ECSTATIC TRANSFORMATIONS


Looking at Jess: To and From the Printed Page, on display at Cornell Fine Arts Museum, is like strolling through the inside of someone else's head. All the San Francisco artist's obsessions, the cultural detritus and lovers' in-jokes, his fears, his joys, find tangible form in his "paste-ups." Those feelings may appear to be literally spelled out in sprinklings of cut-up type and hand-lettering, but they're no less enigmatic than the blobs and wiggles of Abstract Expressionism, the prevailing style of Jess' generation. His legible words and photographic images, when sliced, diced and recombined, can be as unfathomable as his contemporaries' resolutely non-figurative paintings, but the collages seethe with sly wit and a mischievous spirit that knocks the stuffing out of the American dream.

Collage is called the defining technique of Modernism: "a way to turn the fragments of everyday life into imagery that `is` itself charged with the powerful sense of desire and disrupted meaning that fragmentation can instill," says the show's curator, Ingrid Schaffner. Some dispute exists over the inventor of collage, but there's no arguing that its ethos has percolated through successive generations of artists.

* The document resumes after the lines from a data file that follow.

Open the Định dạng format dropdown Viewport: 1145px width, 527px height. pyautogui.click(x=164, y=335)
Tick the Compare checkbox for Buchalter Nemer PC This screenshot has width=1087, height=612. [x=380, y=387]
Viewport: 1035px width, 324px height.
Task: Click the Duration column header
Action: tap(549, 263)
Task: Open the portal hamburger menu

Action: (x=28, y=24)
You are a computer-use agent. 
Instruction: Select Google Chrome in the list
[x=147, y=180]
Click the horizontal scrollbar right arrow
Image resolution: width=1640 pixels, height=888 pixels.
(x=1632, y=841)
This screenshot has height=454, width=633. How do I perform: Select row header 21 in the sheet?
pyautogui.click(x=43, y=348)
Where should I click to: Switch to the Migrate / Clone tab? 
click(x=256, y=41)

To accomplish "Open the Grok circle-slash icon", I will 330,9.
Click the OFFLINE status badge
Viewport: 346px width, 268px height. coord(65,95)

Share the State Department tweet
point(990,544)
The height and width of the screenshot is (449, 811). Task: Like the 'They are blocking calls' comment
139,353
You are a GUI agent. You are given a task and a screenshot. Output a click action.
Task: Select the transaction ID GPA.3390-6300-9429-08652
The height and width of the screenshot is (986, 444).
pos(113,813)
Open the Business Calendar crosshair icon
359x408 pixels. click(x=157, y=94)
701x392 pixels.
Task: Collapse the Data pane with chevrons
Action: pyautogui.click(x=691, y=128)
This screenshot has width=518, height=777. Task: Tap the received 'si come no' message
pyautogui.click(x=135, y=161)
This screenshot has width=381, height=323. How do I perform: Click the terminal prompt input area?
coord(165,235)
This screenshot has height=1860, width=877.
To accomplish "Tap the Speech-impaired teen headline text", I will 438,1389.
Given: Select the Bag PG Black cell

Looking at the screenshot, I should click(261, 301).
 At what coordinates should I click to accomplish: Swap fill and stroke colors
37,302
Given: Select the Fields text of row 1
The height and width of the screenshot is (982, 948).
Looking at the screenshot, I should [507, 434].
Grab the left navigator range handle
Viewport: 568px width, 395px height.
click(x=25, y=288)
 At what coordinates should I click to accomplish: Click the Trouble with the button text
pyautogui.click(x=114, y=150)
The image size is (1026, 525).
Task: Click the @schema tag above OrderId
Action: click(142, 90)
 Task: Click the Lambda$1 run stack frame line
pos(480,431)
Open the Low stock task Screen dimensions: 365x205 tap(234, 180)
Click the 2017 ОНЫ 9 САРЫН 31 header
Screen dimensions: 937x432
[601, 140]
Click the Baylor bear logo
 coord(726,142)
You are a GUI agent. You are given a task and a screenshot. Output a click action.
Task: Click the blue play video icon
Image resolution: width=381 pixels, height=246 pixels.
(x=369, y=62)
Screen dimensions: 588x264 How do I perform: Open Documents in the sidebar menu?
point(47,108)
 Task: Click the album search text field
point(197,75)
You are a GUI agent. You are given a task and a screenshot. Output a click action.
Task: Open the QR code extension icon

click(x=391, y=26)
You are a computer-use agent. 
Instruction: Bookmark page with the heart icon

The cut-ups and photomontages of the early 20th century, made by disillusioned war protesters like Max Ernst, George Grosz and John Heartfield, were in the heroic mold, brutal and distinctly masculine. Yet collage has a whiff of girlish primness about it, conjuring the Victorian spinster's scrapbook, '70s Mod Podge experiments or teenage locker doors. (Speaking of whiffs, a faint scent of paper decay lingers in the Cornell gallery.) Jess' paste-ups, while they are a cri de coeur against the horrors of war as anguished as those of the German Dadaists, have that feminine feel. Perhaps it's because of the source material: Jess incorporated lines of text from newspapers and hymnals, advertisements from magazines, and Victorian-era woodcuts and engravings; juxtaposed against cheery '50s housewives and square-jawed comic-book heroes, his snappy copy and philosophical tidbits caption illustrations of fairies and classical statuary.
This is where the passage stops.